The town hall was conducted via a Zoom webinar, and attendees were encouraged to ask questions via a Q&A function within the call.
Panelists included Becky Nickerson, director of the Creighton Intercultural Center, Christopher Whitt, vice provost for Institutional Diversity and Inclusion, Allison Taylor, executive director of the Office of Equity and Inclusion, and Sunny Washington, president of the Creighton University African American Student Association.
Nickerson shared that since the last town hall on racial injustice over the summer, the CIC has continued to work on providing inclusive programming and training.
“We hear our colleagues across campus saying ‘we want to learn how to engage in conversation; we want to make sure we are increasing our education on different issues,’” Nickerson said. “We can’t be anti-racist if we don’t know what that means.”
The CIC has provided training and presentations on bias, cultural humility, inclusive language, and inclusive leadership to various organizations and departments on campus.
Whitt shared that, as a part of Creighton’s commitment to engaging as an anti-racist institution, representatives from across the university are writing a draft of the university’s anti-racism action plan.
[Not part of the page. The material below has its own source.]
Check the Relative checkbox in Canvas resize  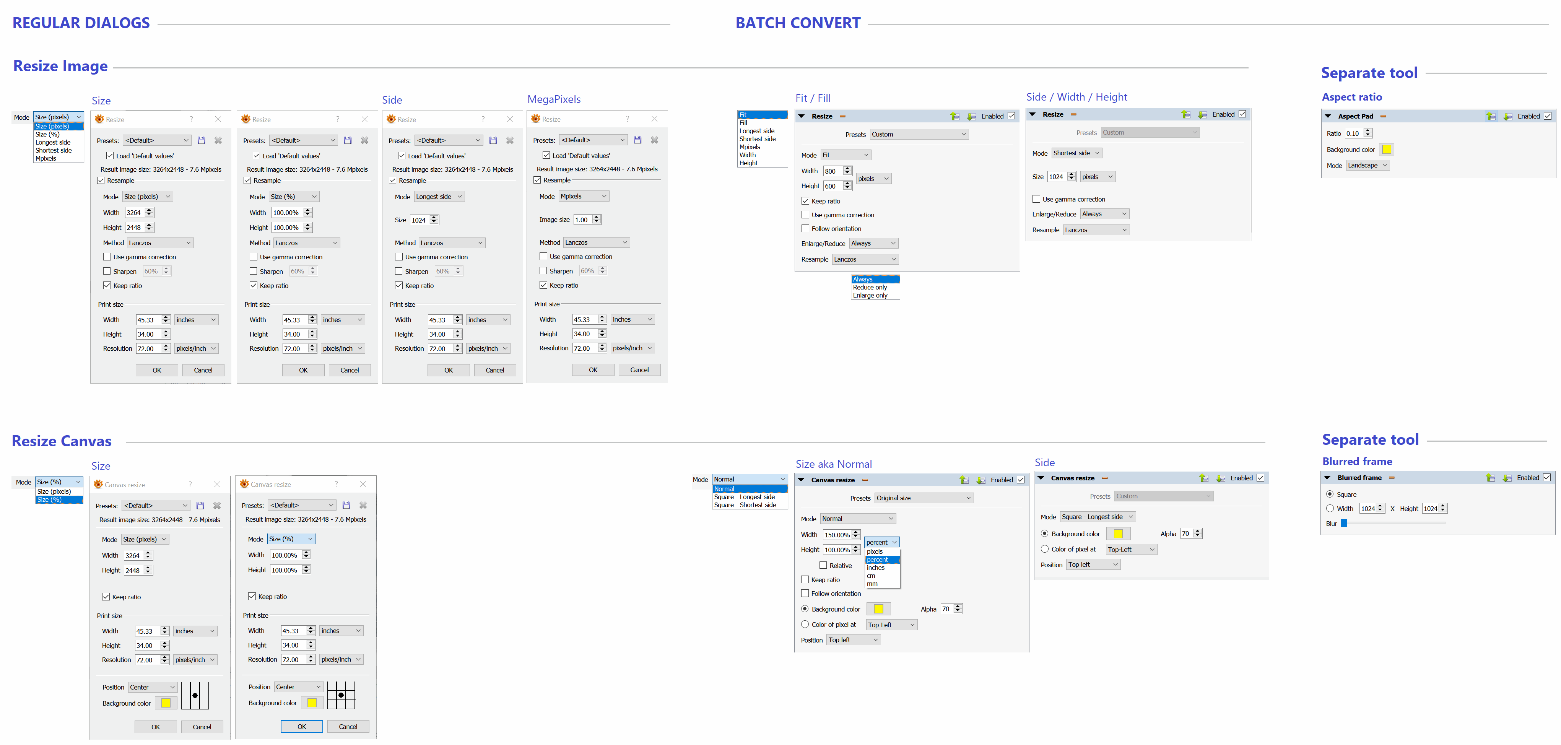823,565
Once the draft is complete, the community will be able to provide their feedback.
During the Q&A portion of the event, panelists were asked about what Creighton is doing to make sure that the education provided by professors is equitable and whether or not the university would consider implementing a racial injustice, racial sensitivity and decentering whiteness course into the Magis Core curriculum.
Whitt said that he has worked specifically with Magis Core professors to provide training and development sessions on how to be more inclusive in the classroom, and he has also started conversations within departments about expanding and introducing course offerings related to these topics of diversity.
“Part of our training is really getting our entire university on the same page,” Whitt said. “When it comes to the people that are making the decisions within departments as to what courses will be there, we have to have a common message.”
When asked if Creighton would accept if students asked for harsher, standardized punishments for certain offenses related to race, Taylor said that she would be open to the conversation.
“We are certainly looking at how we are holding people accountable because, if people feel that accountability is not strong enough, people are not going to think that this is a big deal.”